[Stored data entries]
....
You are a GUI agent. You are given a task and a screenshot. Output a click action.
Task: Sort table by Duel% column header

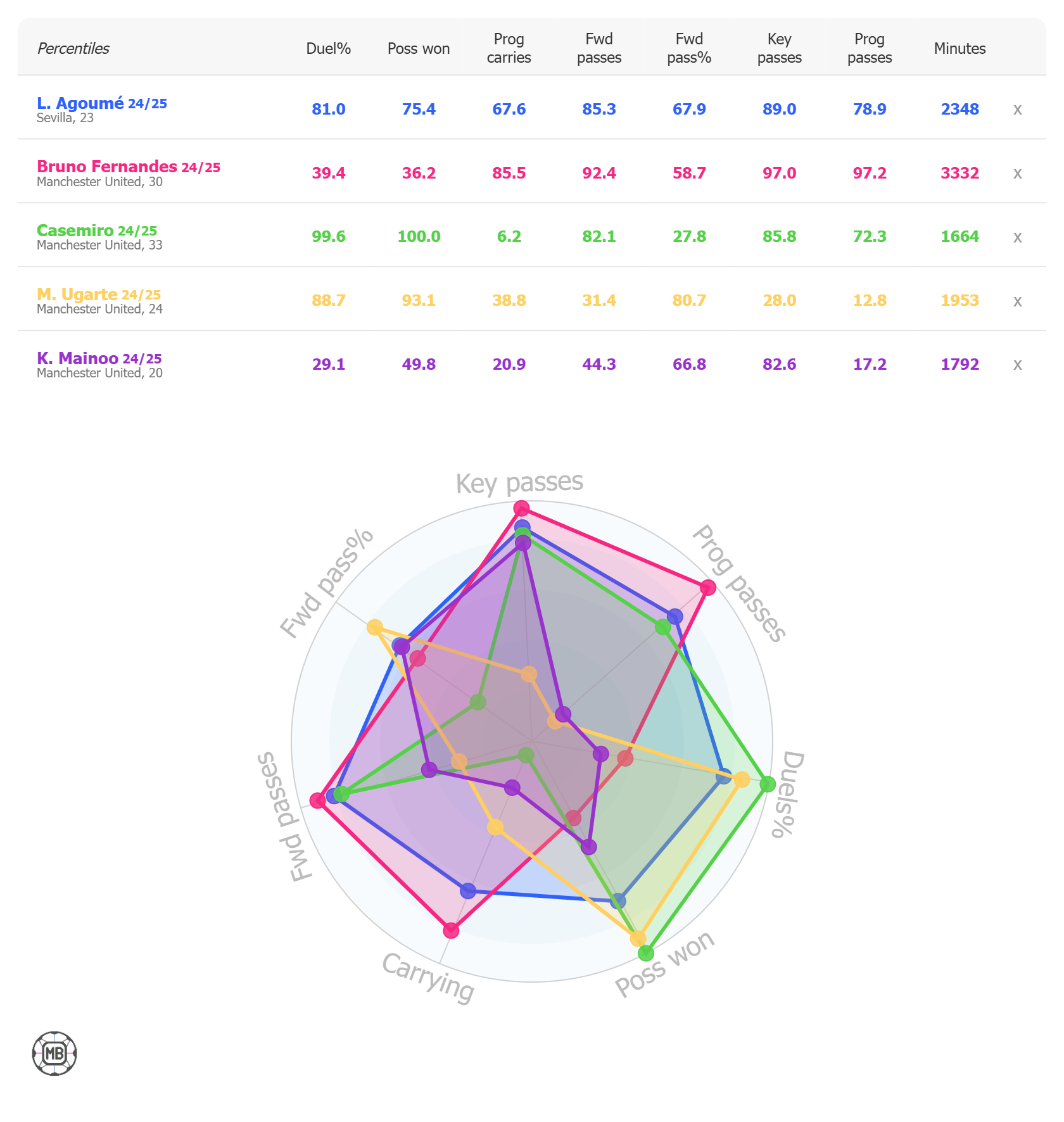click(x=328, y=49)
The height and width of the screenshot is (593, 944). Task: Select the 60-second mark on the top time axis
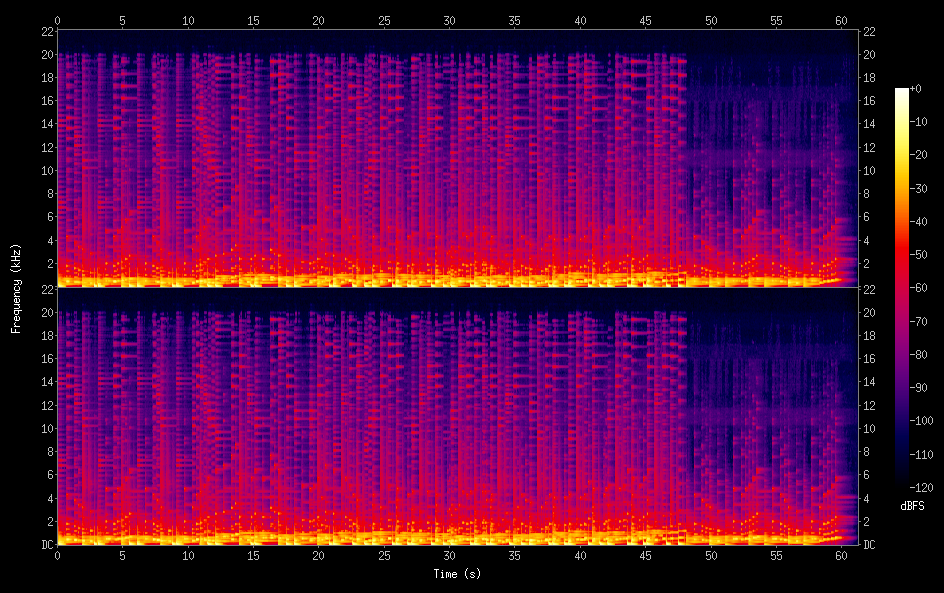(x=841, y=20)
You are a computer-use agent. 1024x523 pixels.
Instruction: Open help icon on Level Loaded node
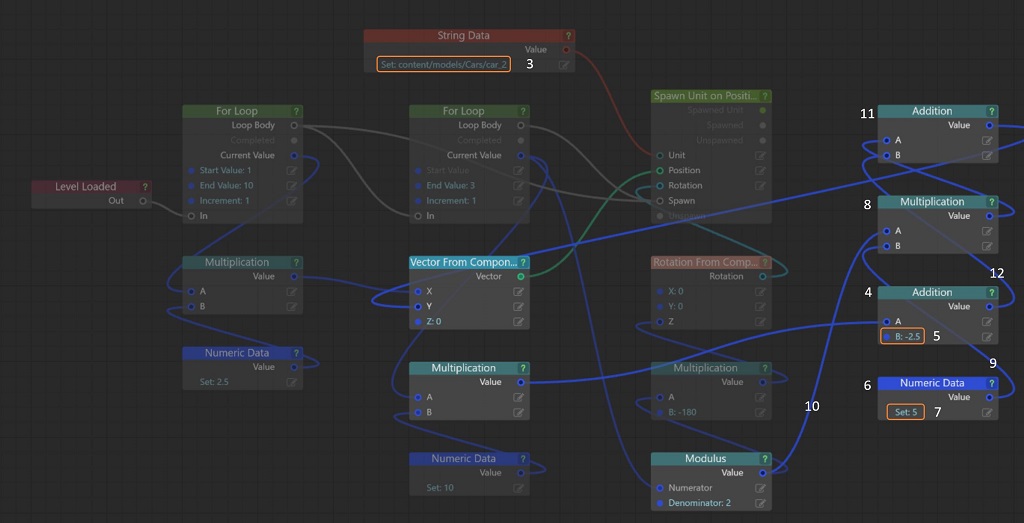[145, 187]
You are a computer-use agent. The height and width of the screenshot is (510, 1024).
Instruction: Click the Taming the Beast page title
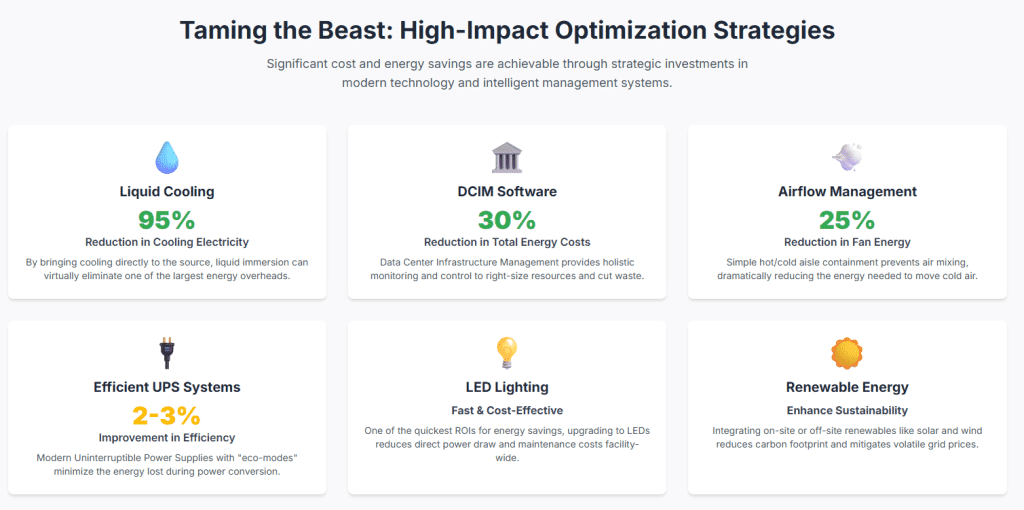click(507, 30)
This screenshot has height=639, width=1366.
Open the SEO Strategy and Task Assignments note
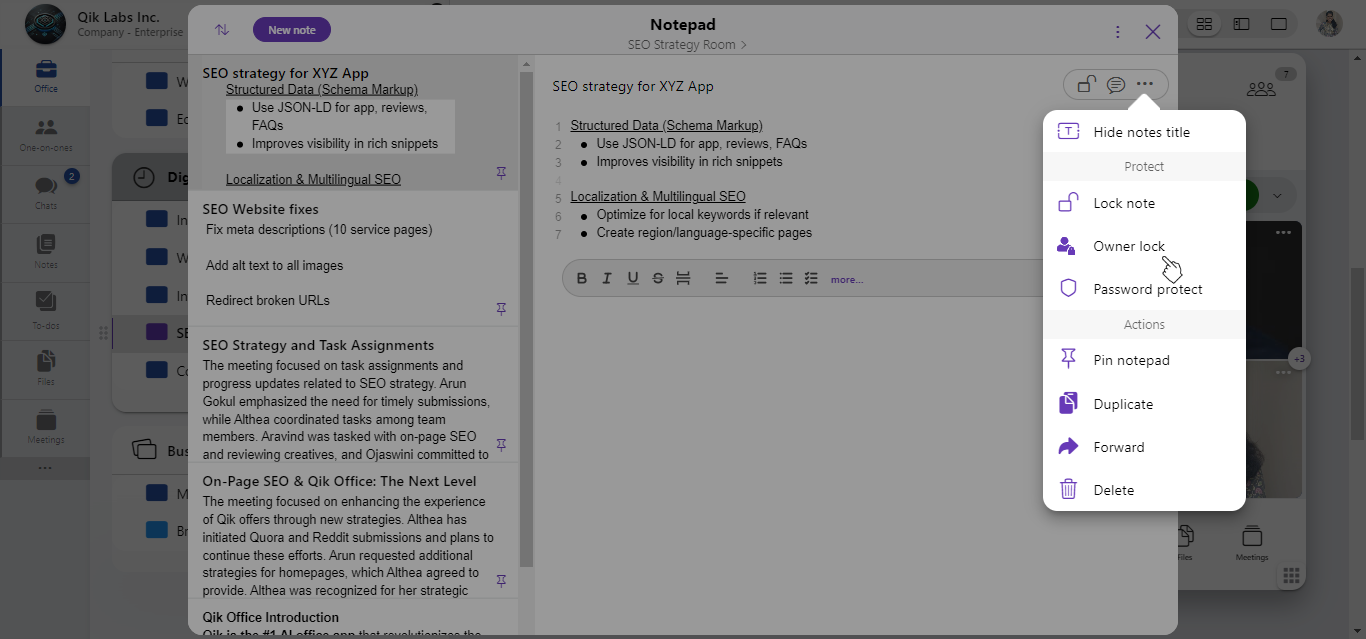click(318, 345)
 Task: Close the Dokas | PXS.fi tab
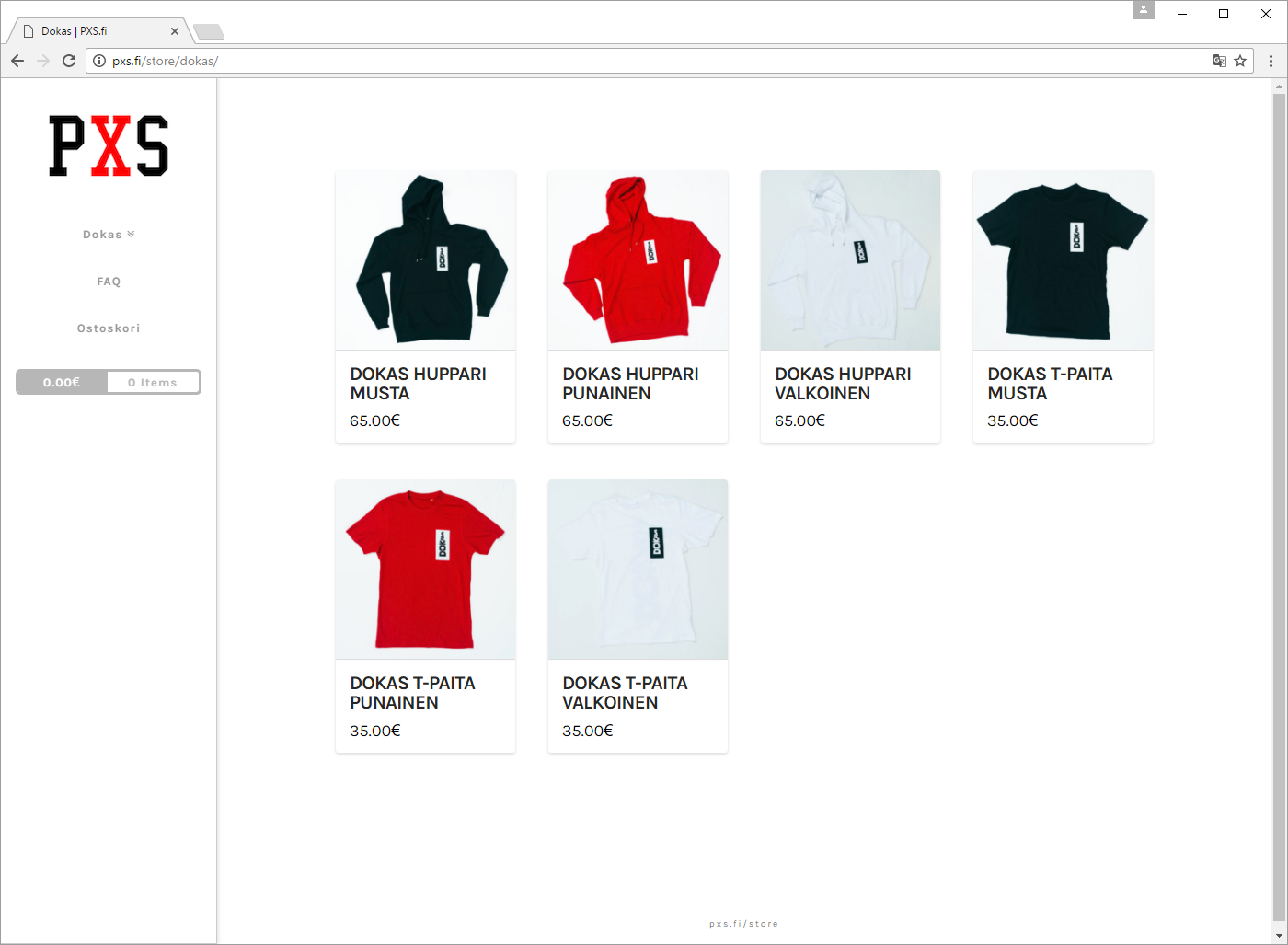(x=175, y=31)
....
* TASK DESCRIPTION *
From the line with "You are a computer-use agent. The" through the final line of the records above, return each line exactly and nothing else. Pictures are to be skipped.

* ANSWER TO THE PROBLEM *
You are a computer-use agent. The height and width of the screenshot is (510, 1024).
Instruction: Click the Taming the Beast page title
click(507, 30)
This screenshot has height=639, width=1366.
Open the SEO Strategy and Task Assignments note
click(318, 345)
 Task: Close the Dokas | PXS.fi tab
(x=175, y=31)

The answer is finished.